- Assignment -
When you reach the line containing "تعليمات الاستخدام (883, 2190)" in the records below, start copying exactly, and stop once you have copied the line containing "كتابة المحتوى (1074, 2434)".

(Screenshot grounding data)
=======
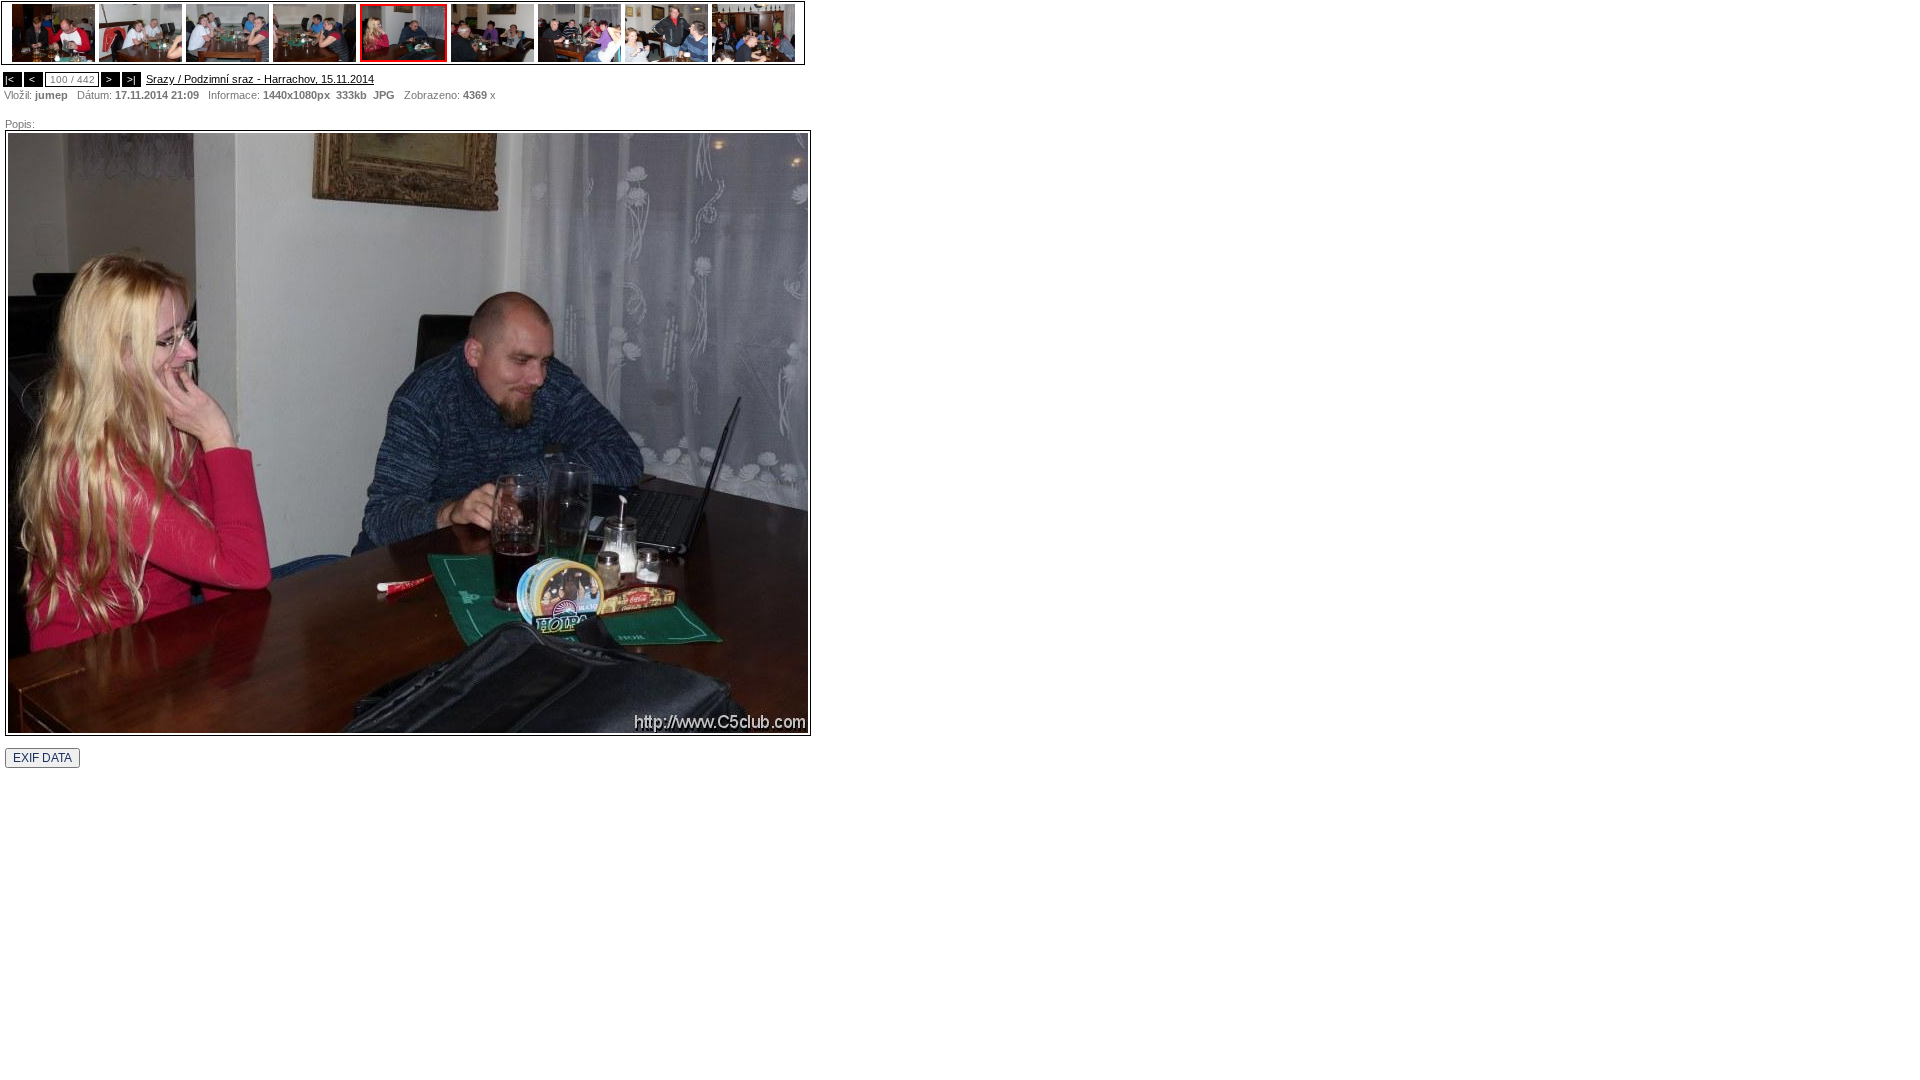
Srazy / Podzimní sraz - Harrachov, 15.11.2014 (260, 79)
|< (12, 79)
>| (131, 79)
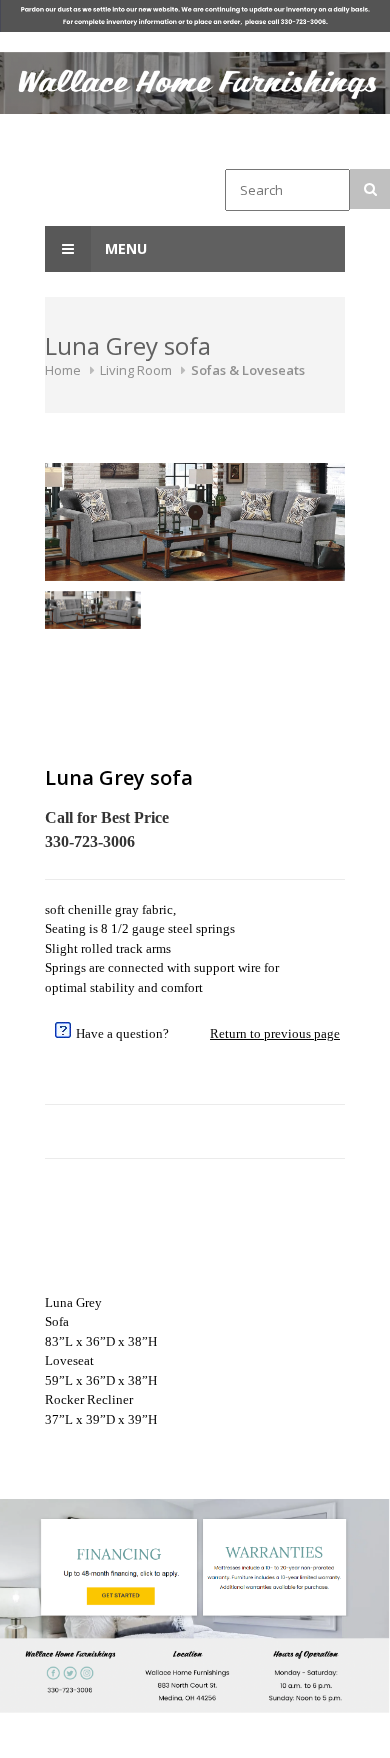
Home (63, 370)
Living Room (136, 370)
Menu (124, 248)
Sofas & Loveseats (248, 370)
=======
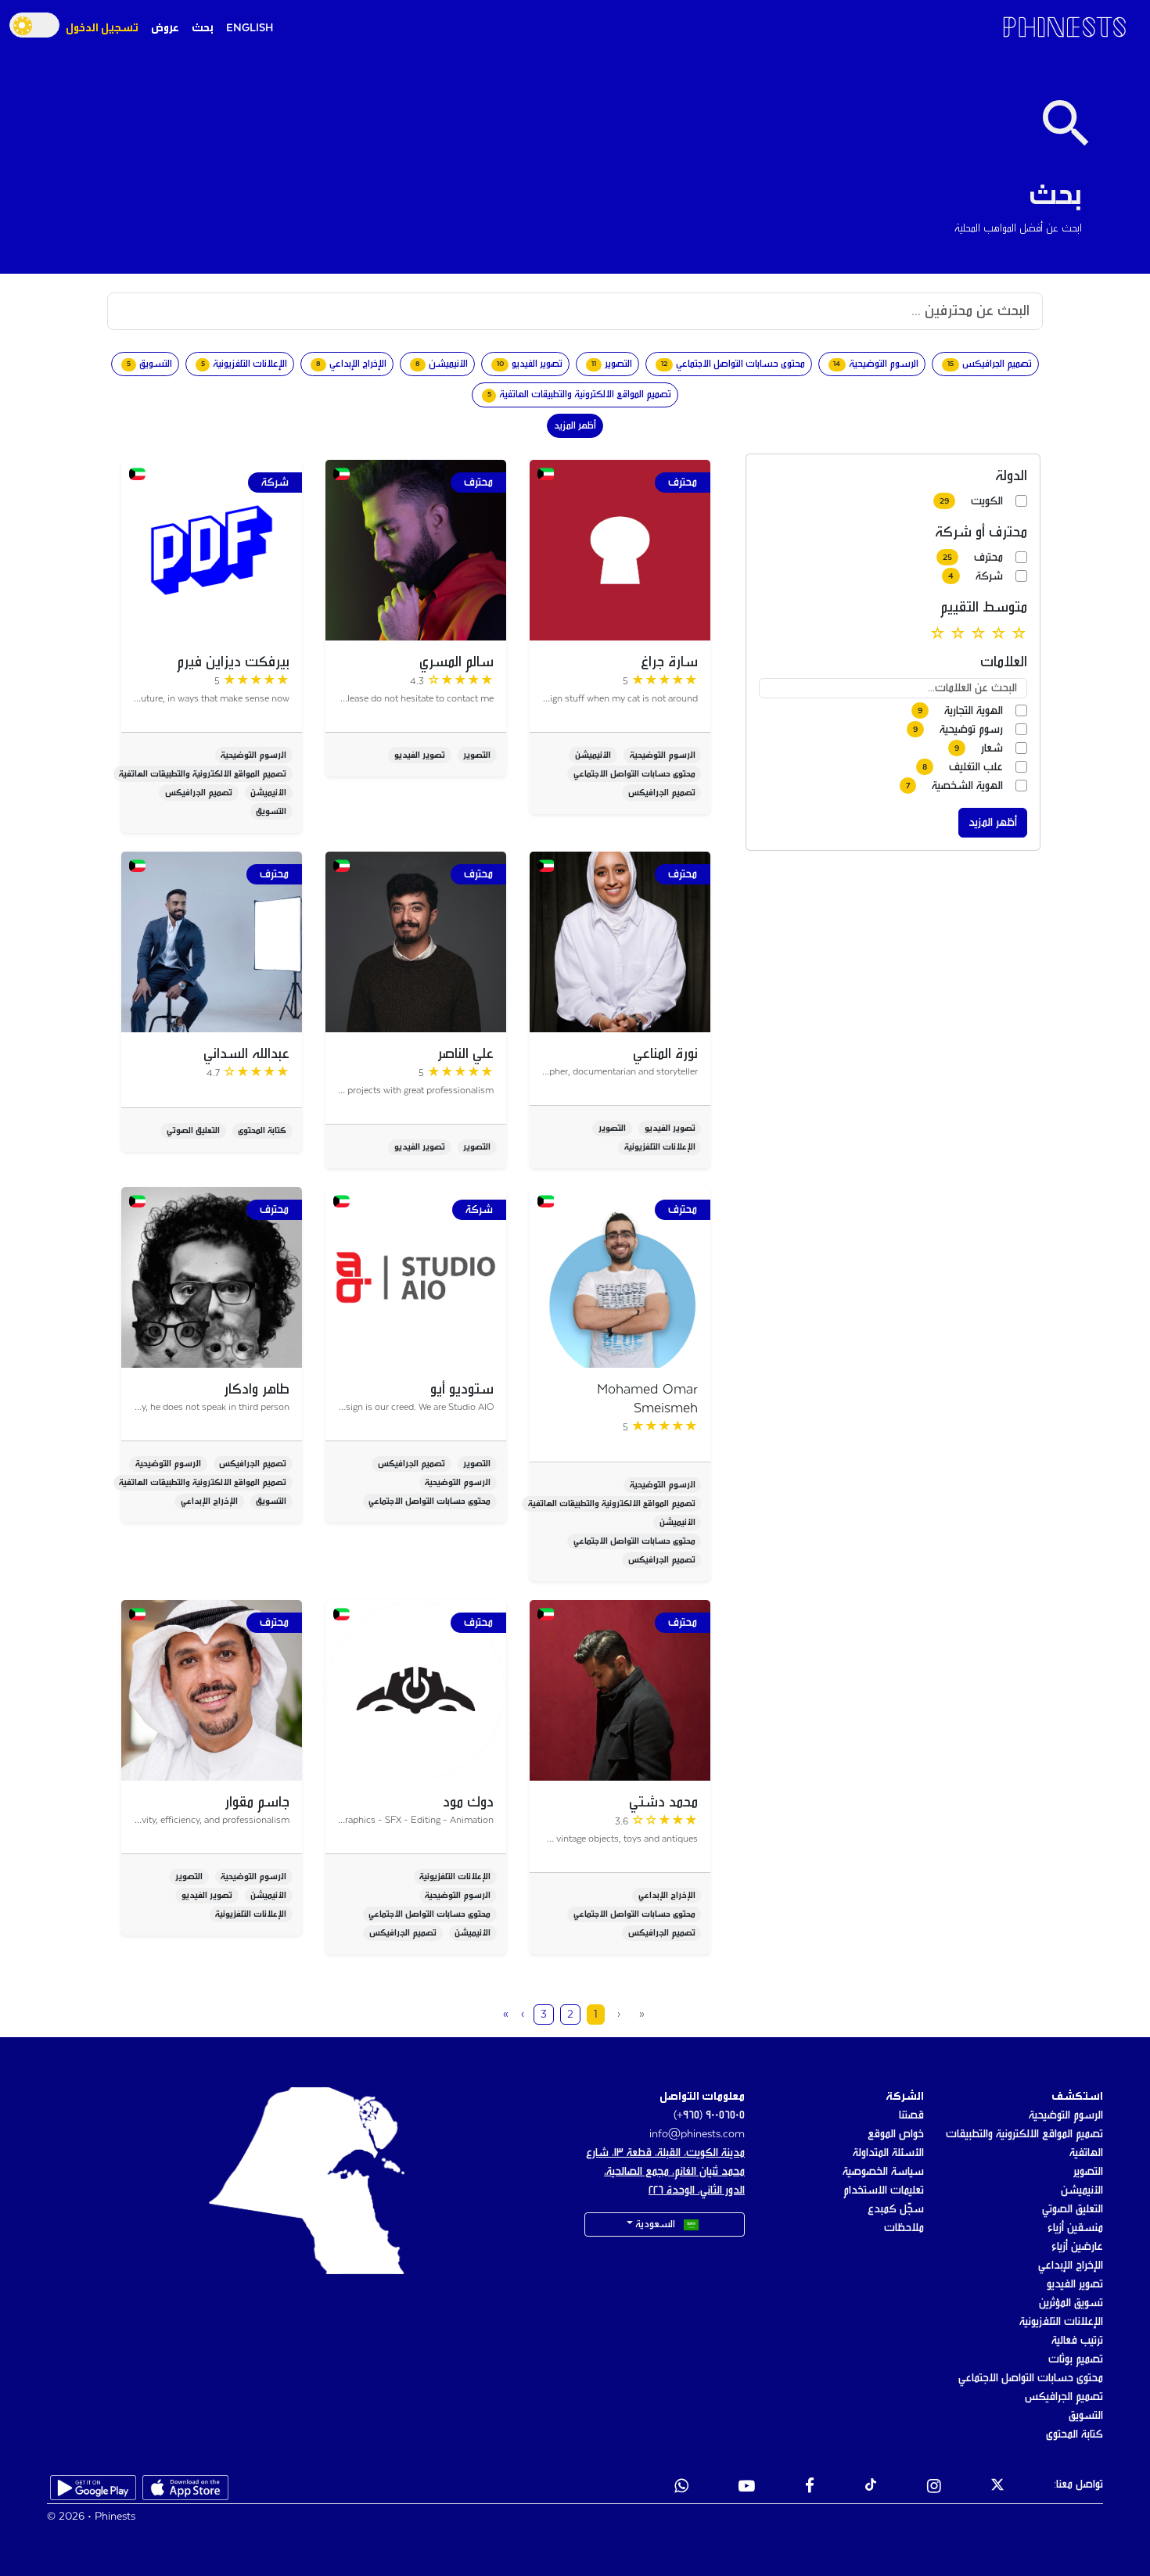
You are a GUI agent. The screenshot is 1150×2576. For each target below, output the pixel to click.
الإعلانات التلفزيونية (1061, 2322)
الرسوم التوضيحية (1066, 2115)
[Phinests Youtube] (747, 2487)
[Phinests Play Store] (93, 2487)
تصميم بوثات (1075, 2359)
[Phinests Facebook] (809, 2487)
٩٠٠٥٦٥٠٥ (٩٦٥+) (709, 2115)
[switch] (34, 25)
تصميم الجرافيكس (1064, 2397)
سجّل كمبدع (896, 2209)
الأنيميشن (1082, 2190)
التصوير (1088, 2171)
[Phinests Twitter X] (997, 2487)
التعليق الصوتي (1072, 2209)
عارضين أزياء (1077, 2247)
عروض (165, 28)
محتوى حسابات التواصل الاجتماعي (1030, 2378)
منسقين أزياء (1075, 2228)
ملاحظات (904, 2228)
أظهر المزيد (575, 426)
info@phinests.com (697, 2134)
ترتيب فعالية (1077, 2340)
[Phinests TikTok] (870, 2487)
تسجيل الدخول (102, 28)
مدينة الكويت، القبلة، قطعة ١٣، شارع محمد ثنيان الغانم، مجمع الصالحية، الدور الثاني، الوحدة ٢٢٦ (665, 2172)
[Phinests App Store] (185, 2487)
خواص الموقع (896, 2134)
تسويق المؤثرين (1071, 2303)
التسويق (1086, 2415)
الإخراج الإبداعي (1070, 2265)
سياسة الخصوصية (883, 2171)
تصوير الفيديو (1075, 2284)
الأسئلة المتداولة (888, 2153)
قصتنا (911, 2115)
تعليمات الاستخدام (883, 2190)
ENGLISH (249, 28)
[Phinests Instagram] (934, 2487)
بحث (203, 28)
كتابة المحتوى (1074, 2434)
=======
- Finished task -
تعليمات الاستخدام (883, 2190)
ENGLISH (249, 28)
[Phinests Instagram] (934, 2487)
بحث (203, 28)
كتابة المحتوى (1074, 2434)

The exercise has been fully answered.